WORK ORDER: Among the entries that follow, how many lines contain the string "height"? Answer with that number only.
"""
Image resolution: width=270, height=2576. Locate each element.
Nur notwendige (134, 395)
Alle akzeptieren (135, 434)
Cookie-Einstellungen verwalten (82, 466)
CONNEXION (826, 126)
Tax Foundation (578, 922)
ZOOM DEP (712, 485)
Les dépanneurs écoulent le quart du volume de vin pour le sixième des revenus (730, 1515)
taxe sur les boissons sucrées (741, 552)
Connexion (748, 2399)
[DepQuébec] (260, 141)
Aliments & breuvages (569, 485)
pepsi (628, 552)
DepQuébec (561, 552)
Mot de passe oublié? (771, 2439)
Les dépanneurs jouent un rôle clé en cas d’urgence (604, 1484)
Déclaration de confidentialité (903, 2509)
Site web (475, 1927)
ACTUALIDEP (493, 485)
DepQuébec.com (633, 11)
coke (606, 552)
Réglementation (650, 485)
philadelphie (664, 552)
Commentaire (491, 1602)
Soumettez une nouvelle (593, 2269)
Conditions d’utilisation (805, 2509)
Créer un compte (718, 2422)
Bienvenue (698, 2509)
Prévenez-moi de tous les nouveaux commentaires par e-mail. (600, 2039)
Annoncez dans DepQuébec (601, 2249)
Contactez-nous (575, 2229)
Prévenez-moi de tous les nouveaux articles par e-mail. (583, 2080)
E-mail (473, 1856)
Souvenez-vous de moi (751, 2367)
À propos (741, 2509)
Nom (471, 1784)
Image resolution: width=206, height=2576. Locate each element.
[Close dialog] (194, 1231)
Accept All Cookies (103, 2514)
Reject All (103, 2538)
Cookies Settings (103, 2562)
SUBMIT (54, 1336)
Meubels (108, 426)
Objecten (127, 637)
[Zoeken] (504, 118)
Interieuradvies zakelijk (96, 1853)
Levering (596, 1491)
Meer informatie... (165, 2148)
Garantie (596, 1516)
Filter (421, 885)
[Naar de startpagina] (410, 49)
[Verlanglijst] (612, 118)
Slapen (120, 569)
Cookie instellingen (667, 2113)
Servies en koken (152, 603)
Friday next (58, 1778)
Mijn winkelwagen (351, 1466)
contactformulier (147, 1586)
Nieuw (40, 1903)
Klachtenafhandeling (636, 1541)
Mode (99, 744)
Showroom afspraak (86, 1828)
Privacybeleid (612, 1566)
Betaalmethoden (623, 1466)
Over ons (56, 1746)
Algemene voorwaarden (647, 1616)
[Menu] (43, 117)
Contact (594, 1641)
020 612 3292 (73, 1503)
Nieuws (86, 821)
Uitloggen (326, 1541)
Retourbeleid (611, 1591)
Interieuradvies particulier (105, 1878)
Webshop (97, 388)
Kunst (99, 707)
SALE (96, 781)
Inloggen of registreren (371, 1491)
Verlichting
"""
TASK OUTPUT: 2